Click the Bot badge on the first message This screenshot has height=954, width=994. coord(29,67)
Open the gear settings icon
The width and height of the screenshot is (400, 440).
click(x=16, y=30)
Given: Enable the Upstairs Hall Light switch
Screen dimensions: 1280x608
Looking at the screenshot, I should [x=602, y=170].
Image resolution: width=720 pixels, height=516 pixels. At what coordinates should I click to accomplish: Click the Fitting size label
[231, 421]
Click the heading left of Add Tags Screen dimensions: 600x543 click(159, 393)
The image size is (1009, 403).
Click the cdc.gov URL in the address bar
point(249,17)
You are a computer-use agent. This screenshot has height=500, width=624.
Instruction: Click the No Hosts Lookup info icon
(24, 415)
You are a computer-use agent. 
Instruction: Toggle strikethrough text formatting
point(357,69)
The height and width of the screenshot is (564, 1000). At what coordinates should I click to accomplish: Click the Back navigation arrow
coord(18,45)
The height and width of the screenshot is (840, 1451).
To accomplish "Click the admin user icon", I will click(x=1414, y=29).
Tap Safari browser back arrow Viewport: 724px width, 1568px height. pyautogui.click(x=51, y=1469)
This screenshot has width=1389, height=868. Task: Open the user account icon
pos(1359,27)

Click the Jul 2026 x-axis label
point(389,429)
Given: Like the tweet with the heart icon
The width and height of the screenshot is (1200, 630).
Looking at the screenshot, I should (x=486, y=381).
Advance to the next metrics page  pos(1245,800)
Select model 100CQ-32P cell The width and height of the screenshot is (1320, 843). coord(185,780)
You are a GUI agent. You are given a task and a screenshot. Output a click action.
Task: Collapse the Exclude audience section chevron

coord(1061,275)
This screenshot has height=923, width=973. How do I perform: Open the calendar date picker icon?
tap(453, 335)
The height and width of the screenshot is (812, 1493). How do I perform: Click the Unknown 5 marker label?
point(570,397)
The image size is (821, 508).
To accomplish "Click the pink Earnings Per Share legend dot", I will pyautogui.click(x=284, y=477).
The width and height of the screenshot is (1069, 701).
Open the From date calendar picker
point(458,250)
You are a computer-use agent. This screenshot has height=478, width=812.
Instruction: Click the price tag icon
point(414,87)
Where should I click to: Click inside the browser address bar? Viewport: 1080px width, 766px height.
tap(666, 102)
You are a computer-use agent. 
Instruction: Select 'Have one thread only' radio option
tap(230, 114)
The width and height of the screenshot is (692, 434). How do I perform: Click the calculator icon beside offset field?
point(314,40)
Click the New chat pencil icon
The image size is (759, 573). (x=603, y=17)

——————————

> [Task goal] Check each line above for "agent" and return the ones that have it.

> [Response box]
You are a computer-use agent. This screenshot has height=500, width=624.
You are a computer-use agent. 
You are a GUI agent. You are given a task and a screenshot. Output a click action.
You are a computer-use agent. This screenshot has height=478, width=812.
You are a computer-use agent. 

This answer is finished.